======== THE DATA ========

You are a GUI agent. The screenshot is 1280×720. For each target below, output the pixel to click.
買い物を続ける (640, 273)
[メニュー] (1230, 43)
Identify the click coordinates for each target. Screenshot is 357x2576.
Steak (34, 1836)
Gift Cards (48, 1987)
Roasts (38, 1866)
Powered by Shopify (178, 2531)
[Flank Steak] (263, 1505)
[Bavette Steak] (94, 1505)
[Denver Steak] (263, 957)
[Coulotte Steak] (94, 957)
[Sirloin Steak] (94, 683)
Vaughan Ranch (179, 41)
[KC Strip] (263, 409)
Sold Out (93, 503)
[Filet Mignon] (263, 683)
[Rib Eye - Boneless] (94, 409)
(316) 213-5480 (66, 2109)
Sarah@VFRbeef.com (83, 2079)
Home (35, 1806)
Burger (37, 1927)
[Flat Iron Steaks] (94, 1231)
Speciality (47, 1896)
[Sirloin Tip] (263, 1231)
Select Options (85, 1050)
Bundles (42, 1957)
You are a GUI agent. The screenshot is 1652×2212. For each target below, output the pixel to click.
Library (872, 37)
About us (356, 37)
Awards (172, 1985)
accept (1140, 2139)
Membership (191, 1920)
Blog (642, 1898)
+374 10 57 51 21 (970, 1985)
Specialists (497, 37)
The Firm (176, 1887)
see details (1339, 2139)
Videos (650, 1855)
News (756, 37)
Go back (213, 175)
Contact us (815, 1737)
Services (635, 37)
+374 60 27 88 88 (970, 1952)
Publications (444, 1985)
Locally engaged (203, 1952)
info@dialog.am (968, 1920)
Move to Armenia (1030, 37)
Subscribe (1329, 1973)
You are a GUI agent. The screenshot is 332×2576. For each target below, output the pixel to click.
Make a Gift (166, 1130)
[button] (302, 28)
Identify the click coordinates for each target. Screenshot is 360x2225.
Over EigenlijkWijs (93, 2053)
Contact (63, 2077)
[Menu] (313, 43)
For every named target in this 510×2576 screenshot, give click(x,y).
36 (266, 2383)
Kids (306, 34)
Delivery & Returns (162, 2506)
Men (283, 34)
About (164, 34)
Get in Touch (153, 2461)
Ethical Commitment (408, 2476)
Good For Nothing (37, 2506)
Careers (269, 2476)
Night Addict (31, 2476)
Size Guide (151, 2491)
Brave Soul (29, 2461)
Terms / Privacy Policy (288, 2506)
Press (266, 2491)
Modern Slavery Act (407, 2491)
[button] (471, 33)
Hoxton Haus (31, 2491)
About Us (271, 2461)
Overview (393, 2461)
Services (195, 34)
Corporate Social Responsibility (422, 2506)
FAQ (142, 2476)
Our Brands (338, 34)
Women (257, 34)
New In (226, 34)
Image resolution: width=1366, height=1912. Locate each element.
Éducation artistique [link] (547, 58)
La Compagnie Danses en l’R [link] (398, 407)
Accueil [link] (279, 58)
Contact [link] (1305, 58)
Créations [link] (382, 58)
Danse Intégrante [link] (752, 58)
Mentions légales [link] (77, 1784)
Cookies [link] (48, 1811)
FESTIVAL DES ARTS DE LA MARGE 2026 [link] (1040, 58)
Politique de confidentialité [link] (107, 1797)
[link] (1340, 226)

========

Return each line from the entries above that includes "link".

Éducation artistique [link] (547, 58)
La Compagnie Danses en l’R [link] (398, 407)
Accueil [link] (279, 58)
Contact [link] (1305, 58)
Créations [link] (382, 58)
Danse Intégrante [link] (752, 58)
Mentions légales [link] (77, 1784)
Cookies [link] (48, 1811)
FESTIVAL DES ARTS DE LA MARGE 2026 [link] (1040, 58)
Politique de confidentialité [link] (107, 1797)
[link] (1340, 226)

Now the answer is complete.